● **Records to use**:
--------------------
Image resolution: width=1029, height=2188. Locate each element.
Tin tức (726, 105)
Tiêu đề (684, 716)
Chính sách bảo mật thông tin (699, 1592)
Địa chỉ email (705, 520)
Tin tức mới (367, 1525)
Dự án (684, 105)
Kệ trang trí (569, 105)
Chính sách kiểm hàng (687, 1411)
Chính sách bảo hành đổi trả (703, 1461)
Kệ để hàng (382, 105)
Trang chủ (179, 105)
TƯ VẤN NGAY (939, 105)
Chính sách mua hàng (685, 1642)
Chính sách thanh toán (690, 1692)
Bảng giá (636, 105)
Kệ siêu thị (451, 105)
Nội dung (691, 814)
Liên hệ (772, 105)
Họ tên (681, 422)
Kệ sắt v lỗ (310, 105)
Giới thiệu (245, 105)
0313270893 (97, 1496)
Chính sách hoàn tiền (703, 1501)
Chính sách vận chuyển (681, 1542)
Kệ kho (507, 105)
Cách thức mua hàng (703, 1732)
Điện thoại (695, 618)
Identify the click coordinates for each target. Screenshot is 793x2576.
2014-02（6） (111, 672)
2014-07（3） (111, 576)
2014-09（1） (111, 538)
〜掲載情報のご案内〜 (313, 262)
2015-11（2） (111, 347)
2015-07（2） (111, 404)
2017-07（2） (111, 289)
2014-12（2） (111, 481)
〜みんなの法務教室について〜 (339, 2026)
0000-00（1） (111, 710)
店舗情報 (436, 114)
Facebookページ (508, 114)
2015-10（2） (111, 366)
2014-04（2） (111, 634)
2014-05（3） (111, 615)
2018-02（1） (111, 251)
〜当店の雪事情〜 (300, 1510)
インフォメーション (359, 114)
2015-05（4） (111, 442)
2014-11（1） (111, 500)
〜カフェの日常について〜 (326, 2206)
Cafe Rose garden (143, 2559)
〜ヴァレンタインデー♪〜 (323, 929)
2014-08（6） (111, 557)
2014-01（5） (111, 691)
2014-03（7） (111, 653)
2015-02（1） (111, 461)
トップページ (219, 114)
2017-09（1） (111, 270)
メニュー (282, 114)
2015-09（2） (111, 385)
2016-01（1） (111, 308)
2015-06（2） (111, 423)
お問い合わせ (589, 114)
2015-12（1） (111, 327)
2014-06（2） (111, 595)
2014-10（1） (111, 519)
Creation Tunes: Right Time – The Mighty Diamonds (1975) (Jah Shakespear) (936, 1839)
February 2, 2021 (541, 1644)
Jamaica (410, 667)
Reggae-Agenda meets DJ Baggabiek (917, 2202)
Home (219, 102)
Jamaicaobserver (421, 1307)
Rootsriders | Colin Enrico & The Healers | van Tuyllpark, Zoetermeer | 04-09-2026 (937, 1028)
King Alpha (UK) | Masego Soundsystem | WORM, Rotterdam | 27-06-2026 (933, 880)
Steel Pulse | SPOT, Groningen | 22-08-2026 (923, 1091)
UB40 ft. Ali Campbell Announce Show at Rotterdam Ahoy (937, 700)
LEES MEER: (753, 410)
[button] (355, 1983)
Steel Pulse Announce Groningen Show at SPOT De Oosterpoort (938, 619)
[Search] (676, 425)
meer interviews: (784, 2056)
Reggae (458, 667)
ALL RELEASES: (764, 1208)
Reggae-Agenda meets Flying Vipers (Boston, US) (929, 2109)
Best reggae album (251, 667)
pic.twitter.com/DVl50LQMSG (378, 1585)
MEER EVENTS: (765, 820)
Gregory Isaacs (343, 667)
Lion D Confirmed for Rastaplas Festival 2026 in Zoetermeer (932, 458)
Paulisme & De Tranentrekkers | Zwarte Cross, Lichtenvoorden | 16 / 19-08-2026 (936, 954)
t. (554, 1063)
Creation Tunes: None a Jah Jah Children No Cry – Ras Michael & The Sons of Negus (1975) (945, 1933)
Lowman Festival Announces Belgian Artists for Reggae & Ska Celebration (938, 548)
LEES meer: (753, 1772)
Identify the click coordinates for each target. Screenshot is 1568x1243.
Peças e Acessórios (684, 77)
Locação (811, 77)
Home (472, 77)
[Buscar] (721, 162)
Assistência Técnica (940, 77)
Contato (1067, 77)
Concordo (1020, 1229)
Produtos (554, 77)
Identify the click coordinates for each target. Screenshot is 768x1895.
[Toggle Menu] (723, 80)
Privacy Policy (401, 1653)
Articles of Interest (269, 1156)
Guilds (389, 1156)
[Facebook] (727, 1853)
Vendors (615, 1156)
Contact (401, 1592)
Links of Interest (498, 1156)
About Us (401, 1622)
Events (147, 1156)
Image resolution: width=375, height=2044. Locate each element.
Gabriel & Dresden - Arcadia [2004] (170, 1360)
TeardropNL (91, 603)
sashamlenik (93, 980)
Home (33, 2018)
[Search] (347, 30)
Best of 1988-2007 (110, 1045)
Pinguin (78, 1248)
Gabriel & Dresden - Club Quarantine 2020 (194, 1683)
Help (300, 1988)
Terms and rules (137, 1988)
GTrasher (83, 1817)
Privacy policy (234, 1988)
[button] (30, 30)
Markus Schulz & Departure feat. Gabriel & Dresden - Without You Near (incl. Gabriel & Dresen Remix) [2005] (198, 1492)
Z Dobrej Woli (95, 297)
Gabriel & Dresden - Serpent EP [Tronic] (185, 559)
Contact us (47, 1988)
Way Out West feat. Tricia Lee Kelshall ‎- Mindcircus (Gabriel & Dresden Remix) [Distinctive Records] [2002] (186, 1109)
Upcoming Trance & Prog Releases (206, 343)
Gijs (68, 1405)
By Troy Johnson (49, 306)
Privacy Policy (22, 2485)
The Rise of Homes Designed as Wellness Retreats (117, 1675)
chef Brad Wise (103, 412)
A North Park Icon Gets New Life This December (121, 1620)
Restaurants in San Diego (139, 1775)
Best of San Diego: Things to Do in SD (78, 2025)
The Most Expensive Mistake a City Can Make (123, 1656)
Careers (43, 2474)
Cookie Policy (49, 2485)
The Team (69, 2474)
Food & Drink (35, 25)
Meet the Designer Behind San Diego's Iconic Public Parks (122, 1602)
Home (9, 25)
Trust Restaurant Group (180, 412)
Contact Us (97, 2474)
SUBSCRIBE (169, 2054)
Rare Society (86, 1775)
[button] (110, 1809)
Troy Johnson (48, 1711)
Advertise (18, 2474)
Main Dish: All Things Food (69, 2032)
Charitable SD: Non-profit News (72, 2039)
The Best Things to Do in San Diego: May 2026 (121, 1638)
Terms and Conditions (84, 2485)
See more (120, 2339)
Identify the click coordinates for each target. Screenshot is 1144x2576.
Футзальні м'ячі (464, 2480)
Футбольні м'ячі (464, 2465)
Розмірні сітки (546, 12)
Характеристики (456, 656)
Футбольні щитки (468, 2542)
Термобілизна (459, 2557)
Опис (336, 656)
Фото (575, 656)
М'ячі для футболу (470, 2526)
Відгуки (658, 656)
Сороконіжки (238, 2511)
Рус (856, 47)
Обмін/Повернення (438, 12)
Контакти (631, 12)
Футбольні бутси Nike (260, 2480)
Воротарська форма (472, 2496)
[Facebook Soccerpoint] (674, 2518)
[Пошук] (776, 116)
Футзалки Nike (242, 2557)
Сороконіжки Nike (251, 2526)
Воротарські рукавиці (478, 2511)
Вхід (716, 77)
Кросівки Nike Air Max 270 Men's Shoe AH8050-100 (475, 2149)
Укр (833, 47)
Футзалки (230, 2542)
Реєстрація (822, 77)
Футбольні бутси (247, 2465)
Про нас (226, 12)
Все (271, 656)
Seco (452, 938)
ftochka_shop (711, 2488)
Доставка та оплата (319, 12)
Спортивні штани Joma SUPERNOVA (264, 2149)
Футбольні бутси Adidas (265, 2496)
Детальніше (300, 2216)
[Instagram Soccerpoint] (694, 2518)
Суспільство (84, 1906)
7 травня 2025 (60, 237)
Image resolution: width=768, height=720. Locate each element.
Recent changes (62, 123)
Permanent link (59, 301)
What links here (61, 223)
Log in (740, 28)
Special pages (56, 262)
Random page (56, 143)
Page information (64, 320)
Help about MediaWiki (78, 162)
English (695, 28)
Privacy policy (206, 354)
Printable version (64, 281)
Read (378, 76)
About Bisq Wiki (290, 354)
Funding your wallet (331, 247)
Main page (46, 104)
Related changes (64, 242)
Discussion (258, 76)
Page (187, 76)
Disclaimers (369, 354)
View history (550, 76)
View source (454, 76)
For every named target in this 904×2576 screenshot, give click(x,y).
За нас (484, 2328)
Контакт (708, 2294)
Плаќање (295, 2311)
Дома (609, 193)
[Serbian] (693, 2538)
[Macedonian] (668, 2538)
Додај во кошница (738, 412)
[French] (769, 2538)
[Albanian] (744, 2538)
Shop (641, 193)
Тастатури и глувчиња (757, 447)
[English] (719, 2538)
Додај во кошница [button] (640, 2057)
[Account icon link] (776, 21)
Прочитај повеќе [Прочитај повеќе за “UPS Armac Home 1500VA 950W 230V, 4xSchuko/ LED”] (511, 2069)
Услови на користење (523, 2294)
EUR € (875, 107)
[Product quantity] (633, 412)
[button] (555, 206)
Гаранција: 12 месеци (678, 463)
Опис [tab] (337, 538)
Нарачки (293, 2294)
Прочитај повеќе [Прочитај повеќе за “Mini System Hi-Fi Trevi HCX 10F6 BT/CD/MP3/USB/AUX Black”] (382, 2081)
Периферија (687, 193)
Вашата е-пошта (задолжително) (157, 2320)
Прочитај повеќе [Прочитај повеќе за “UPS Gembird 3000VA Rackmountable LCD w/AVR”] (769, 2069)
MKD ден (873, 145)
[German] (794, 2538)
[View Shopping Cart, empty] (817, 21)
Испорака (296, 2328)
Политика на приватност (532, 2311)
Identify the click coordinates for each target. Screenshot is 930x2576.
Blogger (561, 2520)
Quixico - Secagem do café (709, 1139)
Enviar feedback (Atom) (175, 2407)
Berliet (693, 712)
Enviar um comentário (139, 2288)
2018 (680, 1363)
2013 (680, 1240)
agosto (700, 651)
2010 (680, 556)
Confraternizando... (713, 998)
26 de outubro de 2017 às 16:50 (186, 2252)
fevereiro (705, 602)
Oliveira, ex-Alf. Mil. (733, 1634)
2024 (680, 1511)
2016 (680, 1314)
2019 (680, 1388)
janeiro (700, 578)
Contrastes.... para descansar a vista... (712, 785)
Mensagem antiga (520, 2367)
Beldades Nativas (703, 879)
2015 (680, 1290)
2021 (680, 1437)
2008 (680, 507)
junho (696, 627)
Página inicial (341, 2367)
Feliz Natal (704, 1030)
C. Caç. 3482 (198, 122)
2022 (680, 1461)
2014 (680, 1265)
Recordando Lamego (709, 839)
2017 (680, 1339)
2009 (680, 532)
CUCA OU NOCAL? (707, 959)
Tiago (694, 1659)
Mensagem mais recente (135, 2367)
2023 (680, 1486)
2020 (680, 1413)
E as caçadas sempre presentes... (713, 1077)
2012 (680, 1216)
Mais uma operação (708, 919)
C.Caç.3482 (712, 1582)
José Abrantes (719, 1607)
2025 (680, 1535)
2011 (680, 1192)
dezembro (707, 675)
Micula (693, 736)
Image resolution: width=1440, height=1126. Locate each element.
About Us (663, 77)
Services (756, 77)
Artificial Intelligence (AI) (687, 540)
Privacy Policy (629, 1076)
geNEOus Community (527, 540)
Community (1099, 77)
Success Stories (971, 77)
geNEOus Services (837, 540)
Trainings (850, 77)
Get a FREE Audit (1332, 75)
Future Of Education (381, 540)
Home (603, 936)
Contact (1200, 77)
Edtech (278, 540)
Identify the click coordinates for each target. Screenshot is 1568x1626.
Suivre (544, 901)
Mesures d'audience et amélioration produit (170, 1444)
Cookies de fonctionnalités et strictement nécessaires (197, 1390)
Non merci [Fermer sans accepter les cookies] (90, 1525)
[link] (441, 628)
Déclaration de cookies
--------------------
● **Short problem**: Reproduce the items from the line with "Kệ để hàng (382, 105)" up to and including the line with "2014-07（3） (111, 576)", without changing a single character.

● **Final result**:
Kệ để hàng (382, 105)
Trang chủ (179, 105)
TƯ VẤN NGAY (939, 105)
Chính sách mua hàng (685, 1642)
Chính sách thanh toán (690, 1692)
Bảng giá (636, 105)
Kệ siêu thị (451, 105)
Nội dung (691, 814)
Liên hệ (772, 105)
Họ tên (681, 422)
Kệ sắt v lỗ (310, 105)
Giới thiệu (245, 105)
0313270893 (97, 1496)
Chính sách hoàn tiền (703, 1501)
Chính sách vận chuyển (681, 1542)
Kệ kho (507, 105)
Cách thức mua hàng (703, 1732)
Điện thoại (695, 618)
Identify the click coordinates for each target. Screenshot is 793x2576.
2014-02（6） (111, 672)
2014-07（3） (111, 576)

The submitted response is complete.